Another friend just told me that she and her ex take turns from year to year claiming their son on their tax returns. But he lives with her, staying with the dad two nights a week, so the arrangement didn’t make sense to me. “Yeah, but I got out of all of his student loans,” she said. Ok, I see: it’s a game. You pay this, and I’ll pay that and maybe we’ll come out feeling something like ok at the end of the day.

Or not. I’m guessing Or Not kind of rules the day for most divorced couples. You?

Spoke to Alex yesterday. He’s in Sudan where all aid organizations are being evacuated. I’d been reading the news, scouring the web for more information but hadn’t talked to him. I’d slept with the phone by the bed in case he called – or worse, in case someone else called about him. I felt torn and weird – here I am actively working with a lawyer to draw up papers, which is such a relief, but I’m also worrying about this person who I still love in many ways and who is in this crazy situation. 

The talk was good. I read him newspapers over the phone because he has no source of news there.  They’re all in lockdown until they evacuate. We talked about the kids. The dog. Springbreak. And then the conversation ended the only way it can when you’re talking to someone you’ve known for eighteen years who is being ordered about by a crazy president of a country with an ongoing genocide:  ”I love you.” “I love you, too.”

It reminded me for the hundredth time of how relatively close Alex and I are to having a working, healthy relationship. And of how many people would take what we have. There are women who would accept his penchant for lying and his financial mess-ups because he’s a great cook and a wonderful dad. Just as there are men who might turn a blind eye to my tendency to fall in love with a different person every  few years because I hold everything else together. 

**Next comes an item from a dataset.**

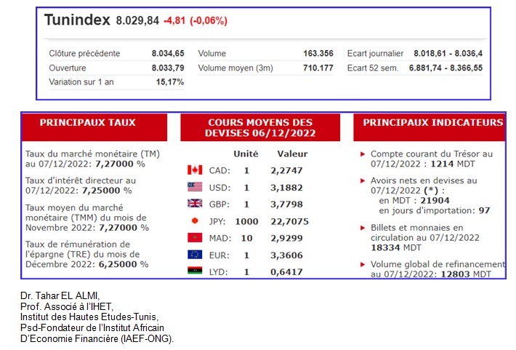516x350 pixels.
Task: Click the Tunindex title
Action: 78,20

I wonder how each person decides what her limit is? How do we know when enough is enough? It would be so much easier if there were rules and guidelines – speed limits of love. Instead, it’s all got to come from the  gut.

Just called and made an appointment with a new lawyer. The other woman I’d seen was brassy, loud, decisive. She seemed like she’d be great if you had a real fight on her hands, but she scared me and didn’t really answer my questions. So onward to a nice, quiet guy who was two years behind me in high schools. I want to get as much in order as possible so that when Alex steps off that plane next summer, he can sign on the dotted line.

In the meantime, I’m just trying to make waves. Call people for appointments. Send out queries. Let the Universe know that I’m here and ready for Something – Anything. I figure if I don’t jump up and down and yell, she might not notice me. Too much time with the covers over my head this winter – time to look alert.